## Item-finding entries
┌──

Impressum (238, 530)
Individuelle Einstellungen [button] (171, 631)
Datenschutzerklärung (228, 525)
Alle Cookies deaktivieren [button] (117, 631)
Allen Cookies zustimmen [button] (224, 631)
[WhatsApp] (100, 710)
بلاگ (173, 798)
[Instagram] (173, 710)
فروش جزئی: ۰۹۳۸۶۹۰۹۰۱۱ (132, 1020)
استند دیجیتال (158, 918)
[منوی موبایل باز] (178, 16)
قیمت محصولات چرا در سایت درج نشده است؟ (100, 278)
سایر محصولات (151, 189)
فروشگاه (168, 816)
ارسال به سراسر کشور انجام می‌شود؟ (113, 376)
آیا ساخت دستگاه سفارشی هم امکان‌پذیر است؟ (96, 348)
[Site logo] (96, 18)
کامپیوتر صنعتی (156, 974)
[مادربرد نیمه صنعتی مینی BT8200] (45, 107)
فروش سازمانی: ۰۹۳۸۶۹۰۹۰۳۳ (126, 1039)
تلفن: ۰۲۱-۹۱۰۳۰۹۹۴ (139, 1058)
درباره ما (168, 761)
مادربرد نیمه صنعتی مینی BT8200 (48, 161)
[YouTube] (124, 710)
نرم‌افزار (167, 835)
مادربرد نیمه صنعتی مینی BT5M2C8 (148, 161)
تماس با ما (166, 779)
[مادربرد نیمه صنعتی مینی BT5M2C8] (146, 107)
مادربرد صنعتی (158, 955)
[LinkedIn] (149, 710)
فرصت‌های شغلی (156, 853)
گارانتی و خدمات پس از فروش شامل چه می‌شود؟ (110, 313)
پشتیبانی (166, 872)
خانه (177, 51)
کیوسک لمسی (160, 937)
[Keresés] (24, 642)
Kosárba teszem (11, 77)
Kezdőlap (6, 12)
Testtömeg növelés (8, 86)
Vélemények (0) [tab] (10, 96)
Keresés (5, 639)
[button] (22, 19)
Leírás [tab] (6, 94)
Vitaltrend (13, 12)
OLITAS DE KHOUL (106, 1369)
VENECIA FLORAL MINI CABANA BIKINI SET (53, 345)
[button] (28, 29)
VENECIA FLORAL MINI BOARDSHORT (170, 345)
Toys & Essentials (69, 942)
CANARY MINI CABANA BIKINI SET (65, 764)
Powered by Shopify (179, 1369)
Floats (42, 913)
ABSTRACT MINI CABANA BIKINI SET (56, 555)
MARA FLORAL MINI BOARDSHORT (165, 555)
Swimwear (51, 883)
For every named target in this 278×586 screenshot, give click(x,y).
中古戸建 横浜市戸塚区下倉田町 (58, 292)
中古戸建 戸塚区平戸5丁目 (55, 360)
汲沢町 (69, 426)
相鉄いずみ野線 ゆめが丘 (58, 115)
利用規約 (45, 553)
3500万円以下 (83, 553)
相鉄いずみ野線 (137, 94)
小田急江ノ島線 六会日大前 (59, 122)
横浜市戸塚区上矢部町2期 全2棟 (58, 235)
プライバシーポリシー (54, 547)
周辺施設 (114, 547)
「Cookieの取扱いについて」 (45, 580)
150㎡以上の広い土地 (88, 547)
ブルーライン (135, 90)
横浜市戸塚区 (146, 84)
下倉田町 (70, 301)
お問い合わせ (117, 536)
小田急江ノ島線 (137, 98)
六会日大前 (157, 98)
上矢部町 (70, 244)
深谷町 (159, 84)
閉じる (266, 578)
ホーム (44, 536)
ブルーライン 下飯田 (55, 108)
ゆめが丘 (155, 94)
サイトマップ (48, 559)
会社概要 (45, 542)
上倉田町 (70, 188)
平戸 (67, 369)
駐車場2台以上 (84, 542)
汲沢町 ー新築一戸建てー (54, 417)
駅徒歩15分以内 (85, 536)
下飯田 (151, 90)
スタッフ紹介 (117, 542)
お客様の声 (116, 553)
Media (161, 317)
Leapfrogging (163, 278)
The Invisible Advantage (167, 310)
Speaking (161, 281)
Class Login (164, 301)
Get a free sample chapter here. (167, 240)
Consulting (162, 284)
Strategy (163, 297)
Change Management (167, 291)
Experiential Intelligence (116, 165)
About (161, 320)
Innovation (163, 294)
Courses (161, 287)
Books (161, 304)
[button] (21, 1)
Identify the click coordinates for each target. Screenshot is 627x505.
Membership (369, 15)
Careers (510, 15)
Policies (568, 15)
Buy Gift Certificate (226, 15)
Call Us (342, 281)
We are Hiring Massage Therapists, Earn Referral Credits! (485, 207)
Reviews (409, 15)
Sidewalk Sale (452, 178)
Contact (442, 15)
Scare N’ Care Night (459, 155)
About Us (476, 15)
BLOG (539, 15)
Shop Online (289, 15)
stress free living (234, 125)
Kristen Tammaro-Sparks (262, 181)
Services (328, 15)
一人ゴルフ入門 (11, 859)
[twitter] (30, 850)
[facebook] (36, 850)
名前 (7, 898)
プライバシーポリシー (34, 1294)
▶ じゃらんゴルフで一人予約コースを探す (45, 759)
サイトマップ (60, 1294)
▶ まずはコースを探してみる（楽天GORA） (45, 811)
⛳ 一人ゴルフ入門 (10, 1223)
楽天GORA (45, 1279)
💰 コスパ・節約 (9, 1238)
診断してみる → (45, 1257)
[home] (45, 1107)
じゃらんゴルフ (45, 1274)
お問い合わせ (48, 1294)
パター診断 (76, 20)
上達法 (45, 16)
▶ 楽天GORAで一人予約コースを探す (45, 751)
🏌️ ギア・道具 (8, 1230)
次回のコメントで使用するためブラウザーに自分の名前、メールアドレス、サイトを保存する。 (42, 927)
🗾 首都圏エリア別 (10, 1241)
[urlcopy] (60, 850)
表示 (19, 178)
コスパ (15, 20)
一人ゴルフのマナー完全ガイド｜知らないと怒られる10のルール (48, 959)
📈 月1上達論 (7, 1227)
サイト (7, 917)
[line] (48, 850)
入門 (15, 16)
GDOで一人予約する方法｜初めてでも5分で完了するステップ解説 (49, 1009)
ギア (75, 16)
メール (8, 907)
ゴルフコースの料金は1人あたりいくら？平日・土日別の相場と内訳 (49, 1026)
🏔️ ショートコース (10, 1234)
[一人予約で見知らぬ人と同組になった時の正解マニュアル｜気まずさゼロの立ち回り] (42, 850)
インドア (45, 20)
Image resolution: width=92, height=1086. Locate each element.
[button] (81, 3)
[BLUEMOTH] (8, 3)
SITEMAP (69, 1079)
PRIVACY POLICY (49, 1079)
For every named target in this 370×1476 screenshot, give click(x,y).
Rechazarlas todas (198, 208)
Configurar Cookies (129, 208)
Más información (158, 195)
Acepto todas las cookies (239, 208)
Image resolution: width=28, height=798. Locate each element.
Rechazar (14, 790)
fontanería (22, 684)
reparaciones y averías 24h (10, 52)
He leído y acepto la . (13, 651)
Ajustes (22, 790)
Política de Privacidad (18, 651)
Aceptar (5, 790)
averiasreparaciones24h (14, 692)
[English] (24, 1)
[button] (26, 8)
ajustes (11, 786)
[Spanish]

└──

## Instructions for the task
Rewrite every one of the entries above, switching each occurrence of "[button]" to "[control]" and keeping everything else unchanged.

## Answer in full
Impressum (238, 530)
Individuelle Einstellungen [control] (171, 631)
Datenschutzerklärung (228, 525)
Alle Cookies deaktivieren [control] (117, 631)
Allen Cookies zustimmen [control] (224, 631)
[WhatsApp] (100, 710)
بلاگ (173, 798)
[Instagram] (173, 710)
فروش جزئی: ۰۹۳۸۶۹۰۹۰۱۱ (132, 1020)
استند دیجیتال (158, 918)
[منوی موبایل باز] (178, 16)
قیمت محصولات چرا در سایت درج نشده است؟ (100, 278)
سایر محصولات (151, 189)
فروشگاه (168, 816)
ارسال به سراسر کشور انجام می‌شود؟ (113, 376)
آیا ساخت دستگاه سفارشی هم امکان‌پذیر است؟ (96, 348)
[Site logo] (96, 18)
کامپیوتر صنعتی (156, 974)
[مادربرد نیمه صنعتی مینی BT8200] (45, 107)
فروش سازمانی: ۰۹۳۸۶۹۰۹۰۳۳ (126, 1039)
تلفن: ۰۲۱-۹۱۰۳۰۹۹۴ (139, 1058)
درباره ما (168, 761)
مادربرد نیمه صنعتی مینی BT8200 (48, 161)
[YouTube] (124, 710)
نرم‌افزار (167, 835)
مادربرد نیمه صنعتی مینی BT5M2C8 (148, 161)
تماس با ما (166, 779)
[مادربرد نیمه صنعتی مینی BT5M2C8] (146, 107)
مادربرد صنعتی (158, 955)
[LinkedIn] (149, 710)
فرصت‌های شغلی (156, 853)
گارانتی و خدمات پس از فروش شامل چه می‌شود؟ (110, 313)
پشتیبانی (166, 872)
خانه (177, 51)
کیوسک لمسی (160, 937)
[Keresés] (24, 642)
Kosárba teszem (11, 77)
Kezdőlap (6, 12)
Testtömeg növelés (8, 86)
Vélemények (0) [tab] (10, 96)
Keresés (5, 639)
[control] (22, 19)
Leírás [tab] (6, 94)
Vitaltrend (13, 12)
OLITAS DE KHOUL (106, 1369)
VENECIA FLORAL MINI CABANA BIKINI SET (53, 345)
[control] (28, 29)
VENECIA FLORAL MINI BOARDSHORT (170, 345)
Toys & Essentials (69, 942)
CANARY MINI CABANA BIKINI SET (65, 764)
Powered by Shopify (179, 1369)
Floats (42, 913)
ABSTRACT MINI CABANA BIKINI SET (56, 555)
MARA FLORAL MINI BOARDSHORT (165, 555)
Swimwear (51, 883)
For every named target in this 278×586 screenshot, give click(x,y).
中古戸建 横浜市戸塚区下倉田町 (58, 292)
中古戸建 戸塚区平戸5丁目 (55, 360)
汲沢町 (69, 426)
相鉄いずみ野線 ゆめが丘 (58, 115)
利用規約 (45, 553)
3500万円以下 (83, 553)
相鉄いずみ野線 (137, 94)
小田急江ノ島線 六会日大前 (59, 122)
横浜市戸塚区上矢部町2期 全2棟 (58, 235)
プライバシーポリシー (54, 547)
周辺施設 (114, 547)
「Cookieの取扱いについて」 (45, 580)
150㎡以上の広い土地 (88, 547)
ブルーライン (135, 90)
横浜市戸塚区 (146, 84)
下倉田町 (70, 301)
お問い合わせ (117, 536)
小田急江ノ島線 (137, 98)
六会日大前 (157, 98)
上矢部町 (70, 244)
深谷町 (159, 84)
閉じる (266, 578)
ホーム (44, 536)
ブルーライン 下飯田 (55, 108)
ゆめが丘 (155, 94)
サイトマップ (48, 559)
会社概要 (45, 542)
上倉田町 (70, 188)
平戸 (67, 369)
駐車場2台以上 (84, 542)
汲沢町 ー新築一戸建てー (54, 417)
駅徒歩15分以内 (85, 536)
下飯田 (151, 90)
スタッフ紹介 (117, 542)
お客様の声 (116, 553)
Media (161, 317)
Leapfrogging (163, 278)
The Invisible Advantage (167, 310)
Speaking (161, 281)
Class Login (164, 301)
Get a free sample chapter here. (167, 240)
Consulting (162, 284)
Strategy (163, 297)
Change Management (167, 291)
Experiential Intelligence (116, 165)
About (161, 320)
Innovation (163, 294)
Courses (161, 287)
Books (161, 304)
[control] (21, 1)
Identify the click coordinates for each target. Screenshot is 627x505.
Membership (369, 15)
Careers (510, 15)
Policies (568, 15)
Buy Gift Certificate (226, 15)
Call Us (342, 281)
We are Hiring Massage Therapists, Earn Referral Credits! (485, 207)
Reviews (409, 15)
Sidewalk Sale (452, 178)
Contact (442, 15)
Scare N’ Care Night (459, 155)
About Us (476, 15)
BLOG (539, 15)
Shop Online (289, 15)
stress free living (234, 125)
Kristen Tammaro-Sparks (262, 181)
Services (328, 15)
一人ゴルフ入門 (11, 859)
[twitter] (30, 850)
[facebook] (36, 850)
名前 (7, 898)
プライバシーポリシー (34, 1294)
▶ じゃらんゴルフで一人予約コースを探す (45, 759)
サイトマップ (60, 1294)
▶ まずはコースを探してみる（楽天GORA） (45, 811)
⛳ 一人ゴルフ入門 (10, 1223)
楽天GORA (45, 1279)
💰 コスパ・節約 (9, 1238)
診断してみる → (45, 1257)
[home] (45, 1107)
じゃらんゴルフ (45, 1274)
お問い合わせ (48, 1294)
パター診断 (76, 20)
上達法 (45, 16)
▶ 楽天GORAで一人予約コースを探す (45, 751)
🏌️ ギア・道具 (8, 1230)
次回のコメントで使用するためブラウザーに自分の名前、メールアドレス、サイトを保存する。 (42, 927)
🗾 首都圏エリア別 (10, 1241)
[urlcopy] (60, 850)
表示 (19, 178)
コスパ (15, 20)
一人ゴルフのマナー完全ガイド｜知らないと怒られる10のルール (48, 959)
📈 月1上達論 (7, 1227)
サイト (7, 917)
[line] (48, 850)
入門 (15, 16)
GDOで一人予約する方法｜初めてでも5分で完了するステップ解説 (49, 1009)
ギア (75, 16)
メール (8, 907)
ゴルフコースの料金は1人あたりいくら？平日・土日別の相場と内訳 (49, 1026)
🏔️ ショートコース (10, 1234)
[一人予約で見知らぬ人と同組になった時の正解マニュアル｜気まずさゼロの立ち回り] (42, 850)
インドア (45, 20)
Image resolution: width=92, height=1086. Locate each element.
[control] (81, 3)
[BLUEMOTH] (8, 3)
SITEMAP (69, 1079)
PRIVACY POLICY (49, 1079)
For every named target in this 370×1476 screenshot, give click(x,y).
Rechazarlas todas (198, 208)
Configurar Cookies (129, 208)
Más información (158, 195)
Acepto todas las cookies (239, 208)
Image resolution: width=28, height=798. Locate each element.
Rechazar (14, 790)
fontanería (22, 684)
reparaciones y averías 24h (10, 52)
He leído y acepto la . (13, 651)
Ajustes (22, 790)
Política de Privacidad (18, 651)
Aceptar (5, 790)
averiasreparaciones24h (14, 692)
[English] (24, 1)
[control] (26, 8)
ajustes (11, 786)
[Spanish]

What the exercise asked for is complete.